ChrisClarke, it will be interesting to see how “within MI” books and articles by these scholars compare with their earlier “outside MI” writings. I’m sure there is some review and comment process within MI for anything published by MI scholars, but they are not under the deadening umbrella of Correlation. At the same time, there is self-editing before any review and comment takes place due to a certain sense of calling or responsibility when one is speaking somewhat officially for MI and (more indirectly) for the Church. The fact that Peck is a biologist adds another wrinkle, given the tense relationship the Church has had with science over the last 189 years. I am thrilled they have brought in a scientist.
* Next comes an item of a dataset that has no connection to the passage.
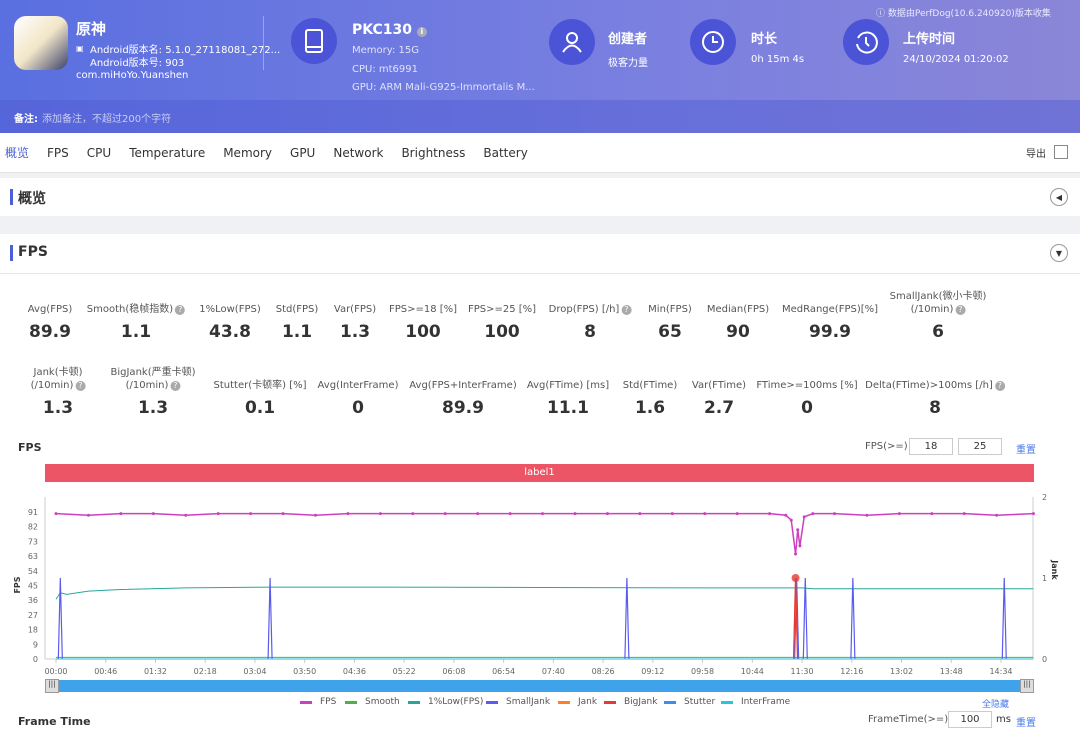  Describe the element at coordinates (328, 702) in the screenshot. I see `legend-label: FPS` at that location.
It is also likely that the conservative side of Mormon apologetics will now see Givens, Givens, and Peck as collaborating with the enemy (the New MI) and begin the usual campaign (sometimes overt, sometimes covert) of questioning their character, their competence, and their loyalty to God, the Church, and BYU. So these three (and other MI scholars and staff) need and deserve all the support you readers can give them. Shake their hands. Applaud their speeches. Buy their books.
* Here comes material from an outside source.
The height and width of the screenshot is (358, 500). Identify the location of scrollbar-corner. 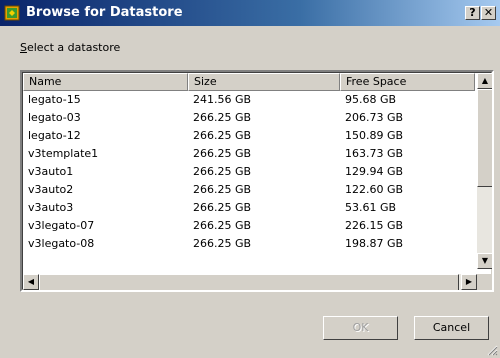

I’m not sure MI or anything else is “the enemy” and I think there is room for a number of approaches. Should be interesting.
Hmmmm….as meaningful to me as an article about Hogwarts; and the outcomes have about as much real “magic” as Harry and his friends delivered.
The idea that apologetics can be “independent” or include new approaches is nonsense. It is in fact ludicrous. For a pre-condition to Mormon apologetics or religious apologetics of any kind for that matter is a loyalty narrative to the church. They cannot explore ideas that lead to a conclusion that Joseph Smith was a fraud. The Mormon History Association is a truly independent research organization. MI is not and can never be. Nevermind the fact that if these apologist scholars publish anything that can be construed as challenging the LDS church’s traditional narrative they face possible job loss, ostracism, shunning, smearing of their reputation, and even divorce. These aren’t independent scholars. They are tethered to a system by virtue of both institutional policies and rigid cultural norms (which have been fostered by the church) that demands that they profess belief and loyalty. The consequence is the construction of narratives that twist and bend in logically impossible ways to defend the core elements of the LDS traditional narrative, even to the point of defending something so obviously fake as the Book of Abraham (kudos to Brian Hauglid for having the intellectual courage to abandon his former position on the BOA and dismiss Gee and Muhlestein as hacks, but he likely faces job loss on the near future). On what planet is this independent? How is even true scholarship? It is not.
John . I agree . Can anyone say “ priestcraft”.